Per colonia felina si intende un gruppo di gatti randagi inserito in un determinato habitat.

Costituisce habitat di colonia felina qualsiasi territorio o porzione di territorio, urbano e non, edificato e non, sia esso pubblico o privato, nel quale risulti vivere stabilmente una colonia felina, indipendentemente dal numero di soggetti che la compongono e dal fatto che sia o meno accudita dai cittadini. I gatti che vivono in stato di libertà sul territorio sono protetti ed è fatto divieto a chiunque di maltrattarli o di allontanarli dal loro habitat.

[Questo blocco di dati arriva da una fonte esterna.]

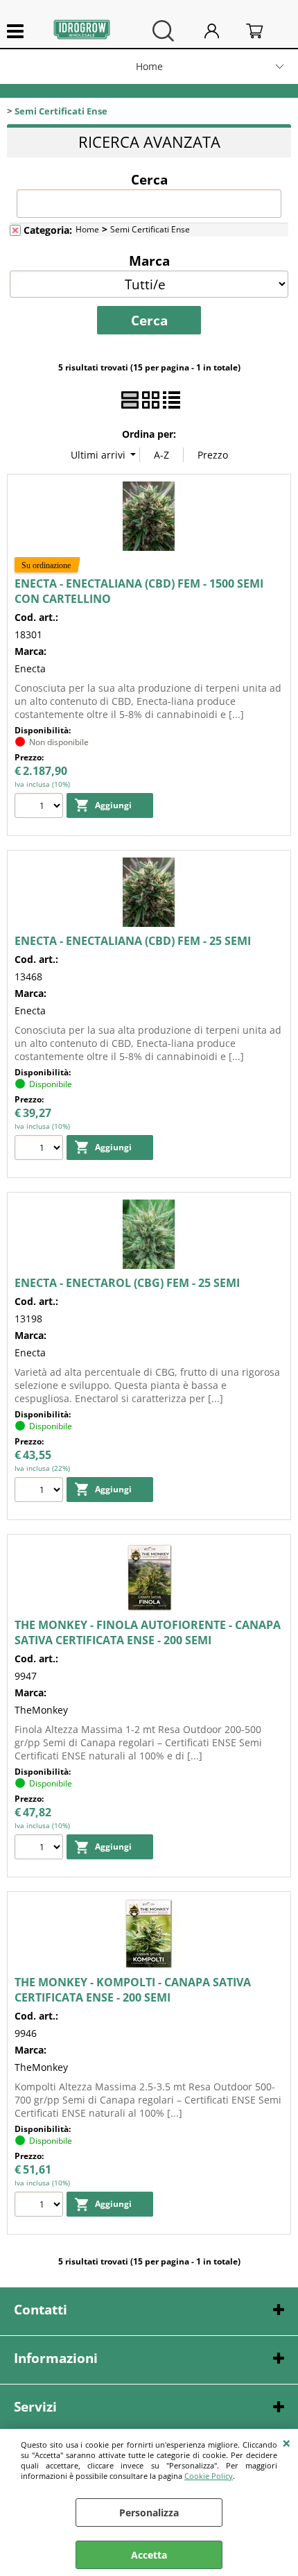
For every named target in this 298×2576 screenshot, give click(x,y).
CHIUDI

I cittadini che individuino un gruppo di gatti con abitudini stanziali, possono richiedere che la presenza della colonia felina venga formalizzata, mediante la compilazione e trasmissione al Comune dell'apposito modulo.

In questo modo la colonia viene censita dal Comune.

Nel modulo occorre indicare un referente, che è la persona che si prende cura dei gatti, quantomeno in termini di alimentazione, e che è in grado di avvicinarsi a loro.

Ai fini del controllo delle nascite dei gatti randagi delle colonie censite, il Comune ha sottoscritto una Convenzione con il Dipartimento di Sanità Pubblica della Ausl di Bologna, per la sterilizzazione dei gatti (femmine in particolar modo) e l'inserimento contestuale del microchip sull'animale, al fine di identificarlo quale gatto randagio.

La Convenzione prevede che la sterilizzazione e l'inserimento del microchip venga effettuata ad opera dei veterinari della Ausl (attualmente il servizio viene svolto presso la sede Ausl di San Giorgio di Piano), con spese a carico del Comune. Il trasporto dell'animale è tuttavia a carico del referente della colonia felina, per cui è necessario che il gatto che si intende sterilizzare si lasci avvicinare e catturare.